Move to the Treasury
No administration, dating back to at least that tumultuous summer in 1995, has been able to avoid the question of moving the operation. The Obama administration was no exception.
“In the first months of the administration the question came up about FSA being separate from the rest of the department as a kind of semi-independent performance-based organization,” said Robert M. Shireman, a deputy undersecretary in the department during the Obama era. Several issues were raised during discussions about the possible move, including questions of oversight, enforcement, fraud, and abuse of the loan program at colleges. In the end, he said, department officials decided that the time and effort that would go into moving the office would not be worth the resulting disruption.
At the Treasury Department ... student loans would be a tiny fish in a huge pond.
Better cooperation is desperately needed between the Treasury Department and the Federal Student Aid office to ease the repayment process for borrowers, Mr. Shireman said, which could be a part of the Trump administration’s interest in the move. But that inclination may be short-sighted, he said, because the Treasury’s wide range of responsibilities may lead to borrowers’ interests being poorly served. “The hazard is that getting high-level attention to problems in that system would be more difficult at the Treasury Department because student loans would be a tiny fish in a huge pond.”
Keeping the system as it is, however, comes with its own set of issues and leaves the problem of student-loan defaults unfixed. Some policy wonks have suggested that a complete switch to automatic enrollment in income-driven repayment plans could lessen defaults, but that is not enough, said Nicholas Hillman, an associate professor of higher education at the University of Wisconsin at Madison. Those enrolled in income-driven repayment plans can still default, he said, because the government does not automatically extract payments from borrowers. “The argument is that for income-driven repayment to truly work, you have to have it talking to the tax system somehow.”
The Treasury launched a two-year pilot program in 2015 to learn more about how the government collects on student-loan defaults. The program ran into several issues, including contacting borrowers and navigating the rehabilitation process, that led several observers to call it a failure. But not everyone is sold that the criticism of the program is fair.
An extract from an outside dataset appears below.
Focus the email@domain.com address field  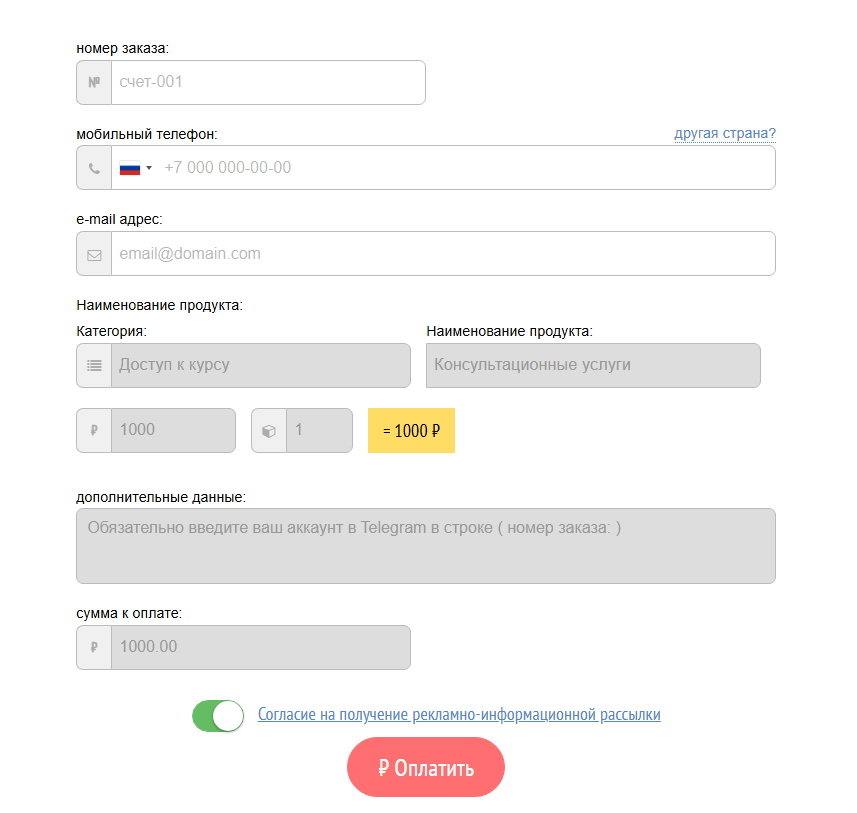point(443,254)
Persis Yu, director of the National Consumer Law Center’s Student Loan Borrower Assistance Project, said the debt-collection pilot could be somewhat instructive of what could happen if the student-loan office were moved to the Treasury. There would be a steep learning curve, she said, but in a best-case scenario, a move could streamline repayment. If student loans were serviced through the IRS, those enrolled in income-driven repayment plans would no longer have to certify their income every year, because the information would already be available to them. That could decrease the number of people who don’t file taxes but who are put into loan default as opposed to being certified as owing no money because their discretionary income is so low.
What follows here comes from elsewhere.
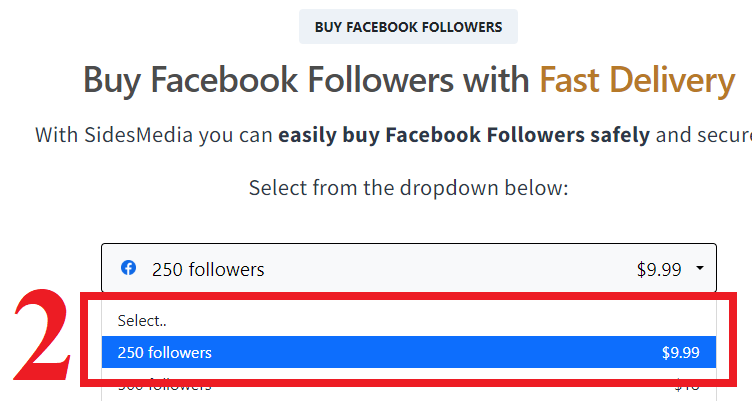Screen dimensions: 752x401
Task: Click "Select from the dropdown below" text
Action: (408, 187)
Still, many observers are withholding optimism that moving student-loan servicing to the Treasury would be helpful. Even worse, some fear that it could be explicitly harmful if the department squeezes borrowers for money.
Chuck Knepfle, past chair of the Higher Education Loan Coalition’s board of directors, noted that “there is absolutely nothing about protecting the borrower’s access to higher education in the Treasury’s mission statement.”
And that could be bad news for borrowers.
Representatives of the Education Department did not respond to requests for comment about the likelihood of a move or a possible timetable for it.